After distributing a “meaningful amount” back to the investors in its debut fund, Canadian fintech investor Luge Capital is racing toward a final close on C$100 million ($74.3 million) for its sophomore vehicle.
The firm has held a first close at C$71 million for Fund II and plans to raise the rest over the next few months, its founders told Venture Capital Journal.
Many of the investors in Fund I, which closed on C$85 million in 2019, have come back for the sophomore fund, including BDC Capital, Caisse de dépôt et placement du Québec, Desjardins, Fonds de solidarité FTQ, Industrial Alliance Financial Group and Sun Life. Other LPs include iA Financial Group and the Business Development Bank of Canada, according to fund data from affiliate title Buyouts.
Luge’s newest vehicle plans to build on the success of its first fund with slightly larger check sizes and an expanded appetite for earlier and later rounds in Canadian and US fintech start-ups.
“Our primary focus is seed and Series A, but we’re opportunistically going to be looking at pre-seed and a little bit of Series B as well,” said co-founder and general partner Karim Gillani. “[The average check size] is going to be between $500,000 and $5 million, with a sweet spot between $3 million and $5 million. The idea here is we’d like to make slightly bigger bets earlier on when we invest in these companies, take a little bit bigger ownership and partner with these founders and companies for a long time.”

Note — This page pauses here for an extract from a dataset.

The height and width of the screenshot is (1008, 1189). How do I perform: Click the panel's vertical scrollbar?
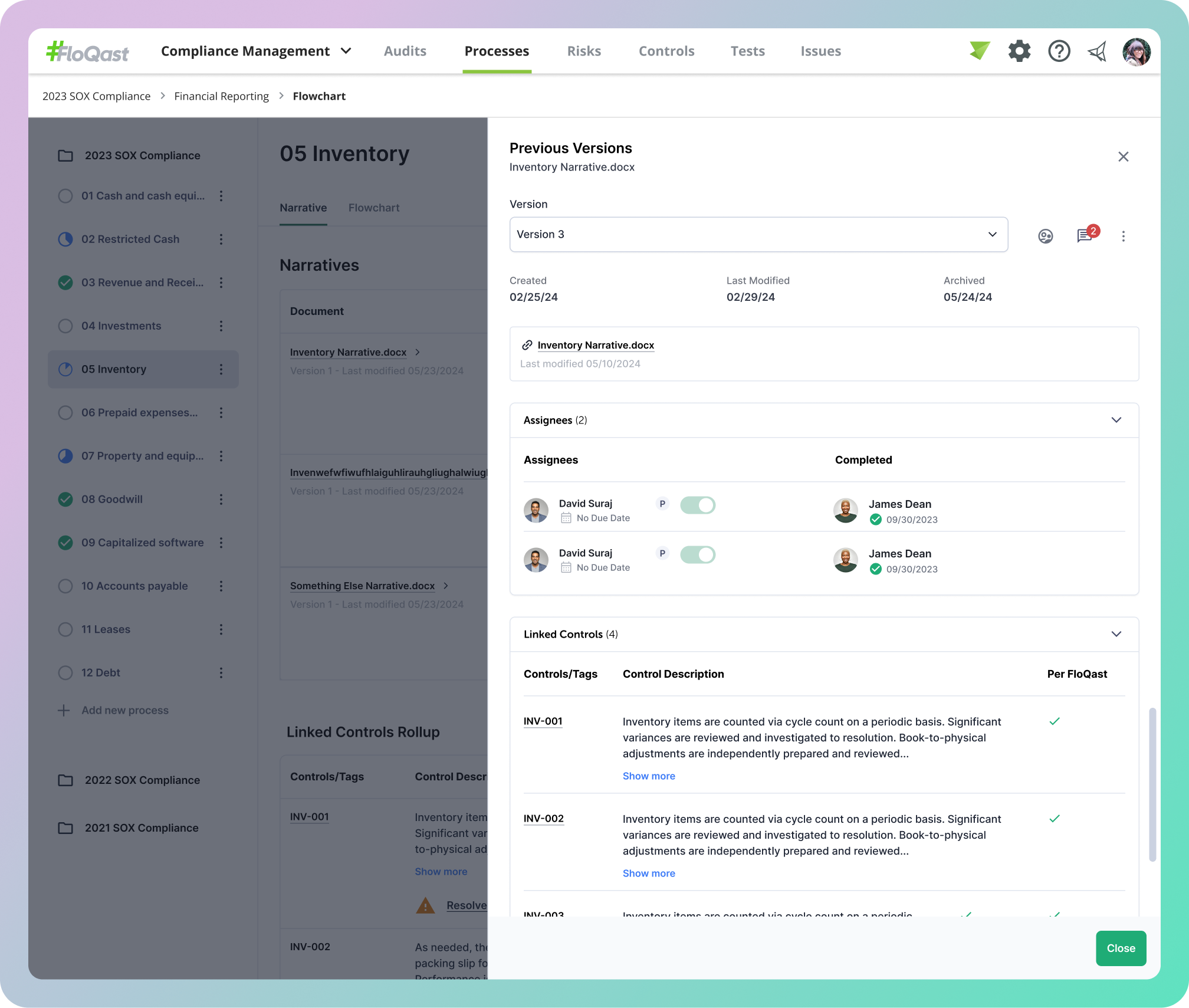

Luge also plans to expand its investment thesis to include vertical fintech platforms and fintech start-ups addressing ESG issues.
“You can call it a broader scope, but really we’re just seeing that there are more opportunities within [a variety of] sectors for fintech than ever before,” said Luge co-founder and general partner David Nault. “Also, the intersection of ESG and fintech, vertical fintech inside a bunch of different industries, it’s just an opportunity that we see as a fund to continue to expand into.”
Luge’s debut fund invested in 21 companies and has already distributed a “meaningful amount” of capital back to its LPs thanks to its sale of financial data aggregation platform Flinks to the National Bank of Canada just three years after its initial investment, Gillani said. The bank paid C$73 million cash for Flinks in September 2021, according to a report by S&P Global.
Gillani declined to reveal specifics about Fund I’s returns.
In terms of dealmaking, Gillani expects Fund II to invest in 20 to 25 companies, about the same number as the debut fund. “We feel like it’s diversified enough for us to have a good mix in the portfolio, but also concentrated enough where if we have some of these companies do exceedingly well the returns on those investments will be meaningful,” he noted.
Gillani and Nault founded Montreal-based Luge in 2018 after lengthy careers in fintech. Prior to Luge, Gillani served as a director of corporate development and investments at PayPal, while Nault worked at multiple early fintech start-ups before joining Montreal-based tech investor Inovia Capital. Gillani says that he and Nault’s experience is invaluable as they invest in “the next generation of fintech founders.”
“David and I come from the fintech world as former operators so we spend the time with founders to help them think through their business strategy and help them deliver on the ambition and creativity that they have to build the next big fintech business.”
As for the firm’s name, Luge pays homage to its location and the journey entrepreneurs embark on when starting a company.
“We look at entrepreneurs like Olympic athletes,” Nault said. “There are very few places on the podium for the winners, and the high performers are the ones that we want to back. We’re also up in the Great White North and it’s a winter sport so it felt right.”
Luge racing “mimics the journey of a founder so well,” Gillani added. “When you’re on a luge you go through twists and turns, zigs and zags, and you have to be a little bit crazy to do it, just like a founder has to be a little bit crazy to jump in and start a business.”